-1

I am trying to write python code using rmarkdown in bookdown. The python code is ok. The problem is when the book pdf is generated, some long python codes and sometimes some python codes' output are outside of the pdf page and therefore they are not visible. Please see the images below.

In the image you can see the print ('The total number of rows and columns in the dataset is {} and {} respectively.'.format(iris_df.shape[0],iris_df.shape[1])) function code is not fully visible, but the output is visible. Another case, for new_col = iris_df.columns.str.replace('\(.*\)','').str.strip().str.upper().str.replace(' ','_') code, the whole code line is not visible and also the output of the code. The same issue is in sns.scatterplot () line of code.

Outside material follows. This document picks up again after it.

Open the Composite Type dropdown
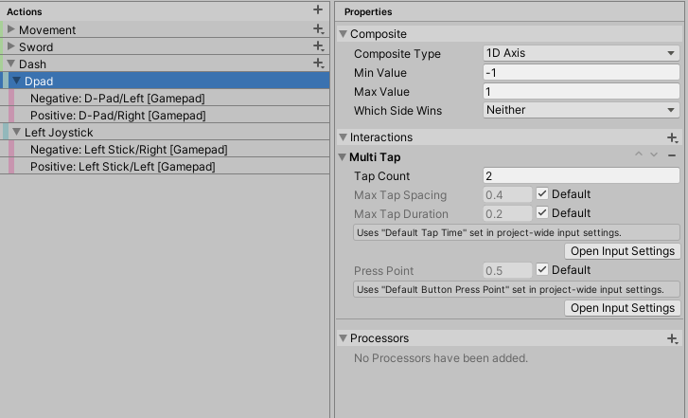 pyautogui.click(x=580, y=54)
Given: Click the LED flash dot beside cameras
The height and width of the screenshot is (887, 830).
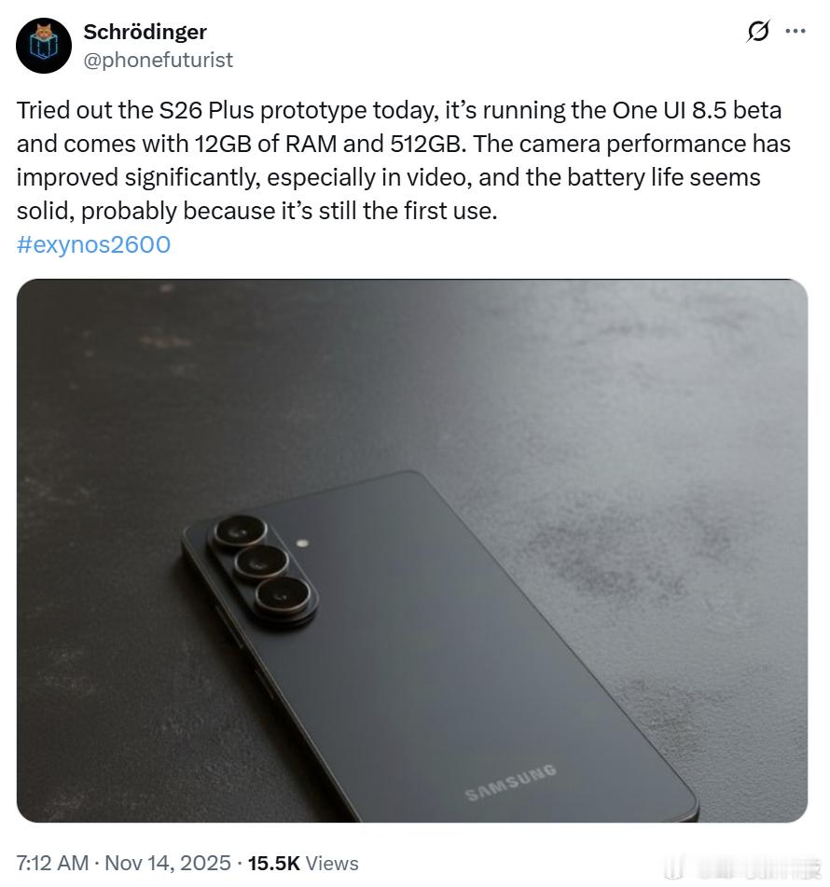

I am just wondering whether there is anyway in bookdown pdf, both the code and the associated output will not be outside of the pdf page.

Note: I tried to write python code in rmarkdown in multiple lines, but it did not work and most cases the codes are not executed when python codes are written in multiple lines in rmarkdown.

pdfoutput1

Here is the code that I used to generate the output in the image

from sklearn import datasets
iris = datasets.load_iris()
iris.keys()
iris_df = pd.DataFrame (data = iris.data, columns = iris.feature_names)
iris_df['target'] = iris.target

iris_df.sample(frac = 0.05)
iris_df.shape
print ('The total number of rows and columns in the dataset is {} and {} respectively.'.format(iris_df.shape[0],iris_df.shape[1]))
iris_df.info()

new_col = iris_df.columns.str.replace('\(.*\)','').str.strip().str.upper().str.replace(' ','_')
          
new_col
iris_df.columns = new_col
iris_df.info()

sns.scatterplot(data = iris_df, x = 'SEPAL_LENGTH', y = 'SEPAL_WIDTH', hue = 'TARGET', palette = 'Set2')
plt.xlabel('Sepal Length'),
plt.ylabel('Sepal Width')
plt.title('Scatterplot of Sepal Length and Width for the Target Variable')
plt.show()
shafee
  • 15,566
  • 3
  • 19
  • 47
Sharif
  • 163
  • 1
  • 9
  • You should provide a reproducible example. I am getting errors by running the script not only because of lack of import statements but also due to column names `SEPAL_LENGTH`. – shafee May 17 '23 at 07:26

1 Answers1

1

I do not know why writing python code in multiple lines did not work for your case, whether have you tried in the right way (since you didn't provide much info regarding that).

From the PEP 8 – Style Guide for Python Code

The preferred way of wrapping long lines is by using Python's implied line continuation inside parentheses, brackets and braces. Long lines can be broken over multiple lines by wrapping expressions in parentheses. These should be used in preference to using a backslash for line continuation

So if you write code by following the above suggestion, code should run fine in the rmarkdown (or in bookdown) too.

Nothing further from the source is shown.